A estiagem que se abateu sobre a região durante o último inverno agravou ainda mais a situação dos moradores, pois o córrego Travessa do Cedro teve drástica redução da vazão e o abastecimento passou a ser feito a partir de um poço artesiano construído há muitos anos na praça da comunidade, e cuja água tem alto teor de ferro, conforme registrado nos autos do processo, a partir de análises feitas pela própria Cesan.
Já o reservatório onde é feita a captação da água do córrego é aberto, sendo utilizado também para dessedentação de animais como bois e vacas.
“O juiz deu a ordem para a Cesan assumir essa água em 90 dias e já se passaram 180 dias e a Cesan não assumiu. Temos crianças, idosos, tudo com problema de saúde por causa dessa água com ferro”, relata o morador Carlos Alberto da Silva, o Betão.
“As pessoas usam essa água pra fazer o alimento em casa. A escola e o posto de saúde também recebem essa água. O teor de ferro é alto, a água é amarela, certamente prejudica a saúde das pessoas. A gente vê no vaso sanitário, quando dá descarga, fica amarelo, da água com ferro. Para beber, quem pode, compra água mineral”, descreve Betão.
O esgoto também é responsabilidade da Cesan, segundo a sentença judicial, mas é outro aspecto negligenciado pela concessionária. “Esse esgoto corre dentro do córrego. A Cesan também não assumiu. A gente está aqui ‘ao Deus dará'”, lamenta.

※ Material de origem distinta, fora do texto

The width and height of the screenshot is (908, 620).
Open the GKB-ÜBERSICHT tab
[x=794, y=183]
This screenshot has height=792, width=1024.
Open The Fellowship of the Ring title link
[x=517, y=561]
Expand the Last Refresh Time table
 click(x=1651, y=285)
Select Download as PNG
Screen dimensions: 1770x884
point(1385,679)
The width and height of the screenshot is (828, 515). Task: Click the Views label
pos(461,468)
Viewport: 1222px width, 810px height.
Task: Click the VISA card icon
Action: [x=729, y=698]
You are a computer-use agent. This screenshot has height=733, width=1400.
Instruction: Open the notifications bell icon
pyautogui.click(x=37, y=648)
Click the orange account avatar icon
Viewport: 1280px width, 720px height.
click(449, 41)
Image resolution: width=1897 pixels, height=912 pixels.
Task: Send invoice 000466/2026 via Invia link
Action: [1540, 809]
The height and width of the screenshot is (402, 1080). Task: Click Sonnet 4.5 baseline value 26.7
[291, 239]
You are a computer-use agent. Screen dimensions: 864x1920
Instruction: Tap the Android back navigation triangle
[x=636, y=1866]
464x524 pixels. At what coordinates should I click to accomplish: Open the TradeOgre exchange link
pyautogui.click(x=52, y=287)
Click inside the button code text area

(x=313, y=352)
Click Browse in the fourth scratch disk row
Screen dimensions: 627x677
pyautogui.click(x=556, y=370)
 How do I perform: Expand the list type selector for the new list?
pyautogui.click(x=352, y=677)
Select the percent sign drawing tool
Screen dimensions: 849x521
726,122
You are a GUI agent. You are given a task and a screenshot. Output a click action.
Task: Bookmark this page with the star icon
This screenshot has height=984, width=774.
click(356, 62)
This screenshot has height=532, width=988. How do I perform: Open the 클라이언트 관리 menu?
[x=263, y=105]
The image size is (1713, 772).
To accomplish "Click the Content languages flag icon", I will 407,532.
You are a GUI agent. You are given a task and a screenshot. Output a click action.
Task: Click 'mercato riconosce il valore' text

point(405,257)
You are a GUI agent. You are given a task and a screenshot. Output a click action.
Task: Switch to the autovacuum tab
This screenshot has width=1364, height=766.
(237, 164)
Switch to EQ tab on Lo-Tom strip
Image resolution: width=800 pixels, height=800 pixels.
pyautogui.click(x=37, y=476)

Já as contas mensais, aponta o morador, continuam chegando, apesar do péssimo serviço. “A Cesan cruza os braços e quem sofre são os consumidores. Já era pra ter assumido a água, com a liminar, mas ela cruzou os braços e está passando por cima da Justiça. Se a Cesan acatar a ordem judicial e assumir a nossa água, eu acredito que acaba esse problema e vai melhorar muito pra comunidade”.
Viabilidade econômica
As sentenças foram expedidas no âmbito da Ação Civil Pública – processo nº 0001351-31.2019.8.08.0038 – impetrada pela Associação Nacional das Donas de Casa e Defesa dos Consumidores do Brasil.
Em suas decisões, o magistrado baseou-se na constatação de que, apesar do contrato referente ao Pró-Rural, a Cesan e a Prefeitura continuam como responsáveis legais pela qualidade dos serviços de água e esgoto que atendem às comunidades.
O juiz criticou especialmente a alegação feita pela Cesan de que “não opera o Sistema de Abastecimento de Água e Sistema de Esgotamento Sanitário da comunidade de Córrego da Penha (…) porque (…) nas localidades onde não ocorre viabilidade econômica [para o serviço] (…) este programa trabalha com a dinâmica do autogerenciamento: a comunidade é mobilizada e torna-se responsável pela operação e manutenção do sistema implantado. Neste caso, a união dos moradores e o suporte do município são considerados imprescindíveis para a operação e manutenção do sistema através da autogestão”.
Para Maxon Wander Monteiro, “chega a ser ofuscante a confissão da empresa de que a concessão a si conferida é tratada meramente como um negócio, deixando de lado e pode-se até dizer esquecida, a finalidade precípua do contrato em debate, que deveria ser a prestação de um serviço público de qualidade aos moradores do interior de Nova Venécia, para que tenham acesso à água potável e ao esgotamento sanitário”.
Além disso, “em nenhum momento o Poder Legislativo veneciano autorizou a concessão para prestação de serviços de abastecimento de água e esgotamento sanitário para a Cesan, condicionando a prestação desse serviço pela concessionária à sua viabilidade técnica ou econômica”.